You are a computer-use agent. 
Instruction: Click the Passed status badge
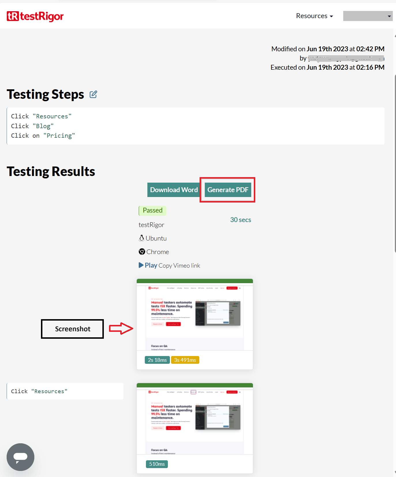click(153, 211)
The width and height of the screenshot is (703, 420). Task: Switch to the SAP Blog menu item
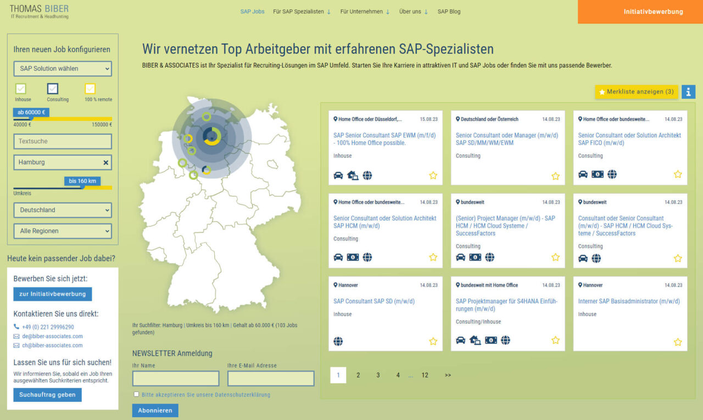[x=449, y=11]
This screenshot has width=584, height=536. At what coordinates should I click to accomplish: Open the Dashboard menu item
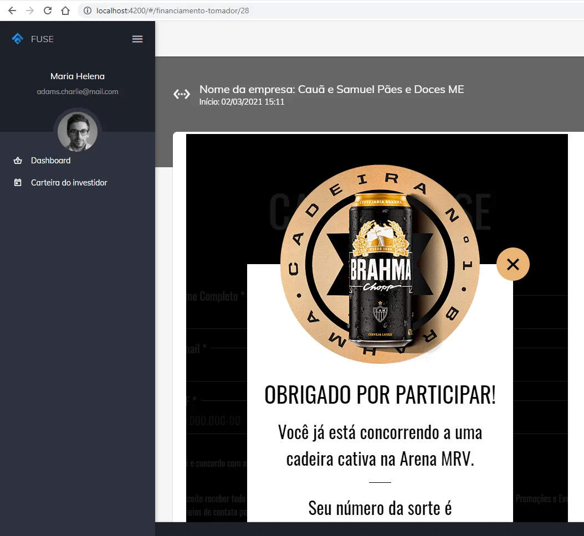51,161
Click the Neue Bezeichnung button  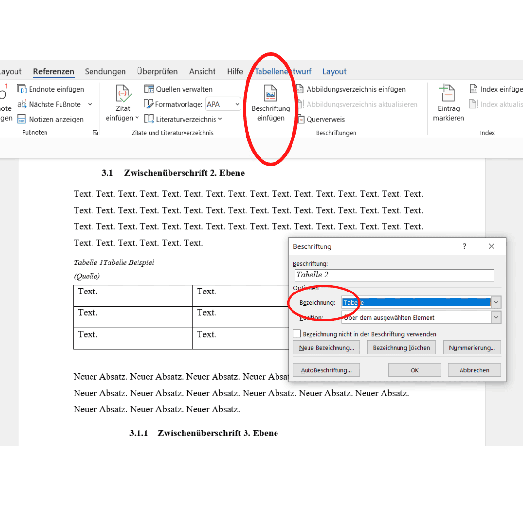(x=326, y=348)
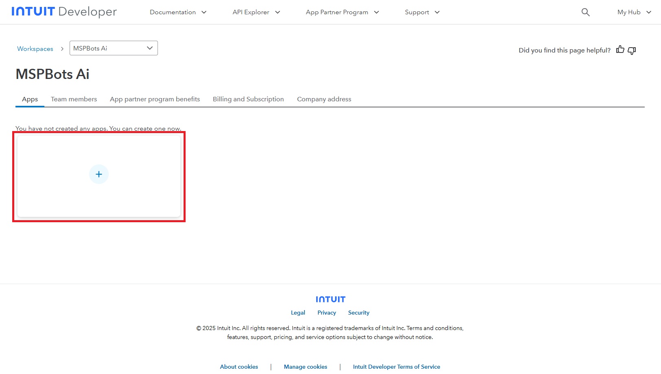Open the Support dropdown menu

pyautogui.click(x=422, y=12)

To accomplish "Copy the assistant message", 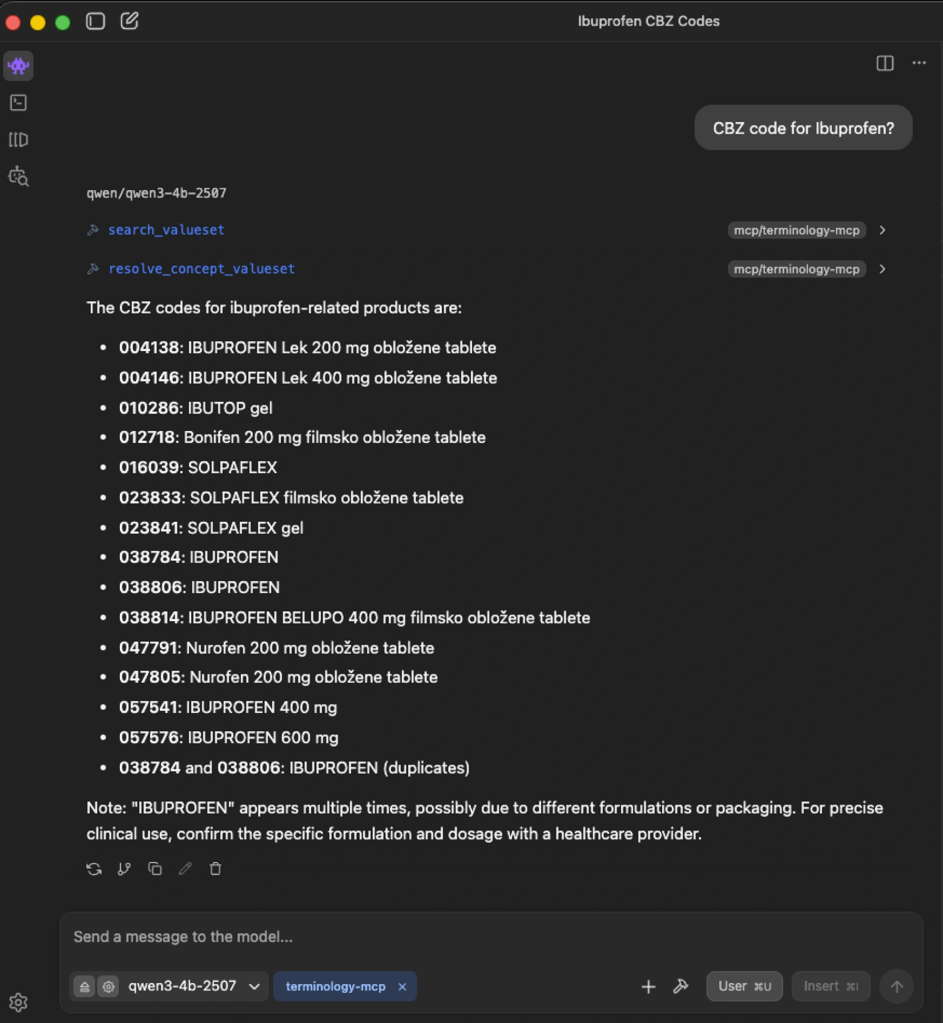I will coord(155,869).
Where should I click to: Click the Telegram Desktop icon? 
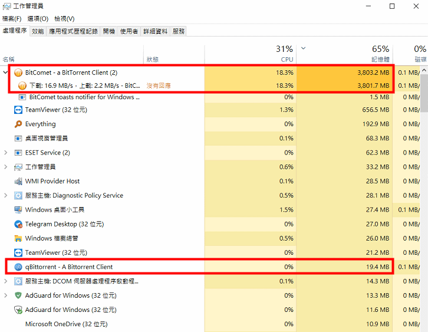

==================================================

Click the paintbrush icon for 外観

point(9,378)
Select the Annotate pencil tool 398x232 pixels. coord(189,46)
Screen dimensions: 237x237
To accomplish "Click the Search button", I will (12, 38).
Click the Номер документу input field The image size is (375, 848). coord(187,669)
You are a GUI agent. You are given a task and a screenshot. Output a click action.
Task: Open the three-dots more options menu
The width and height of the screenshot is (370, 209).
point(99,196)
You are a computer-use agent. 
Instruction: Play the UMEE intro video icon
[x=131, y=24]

==================================================

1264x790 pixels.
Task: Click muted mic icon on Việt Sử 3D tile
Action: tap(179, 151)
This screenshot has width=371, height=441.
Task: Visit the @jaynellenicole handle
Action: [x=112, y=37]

==================================================

What this task involves: Could you restate word for word the lines above from the one containing "Click the Номер" through the one containing "Task: Open the three-dots more options menu", both included, and nothing else?

Solution below:
Click the Номер документу input field The image size is (375, 848). coord(187,669)
You are a GUI agent. You are given a task and a screenshot. Output a click action.
Task: Open the three-dots more options menu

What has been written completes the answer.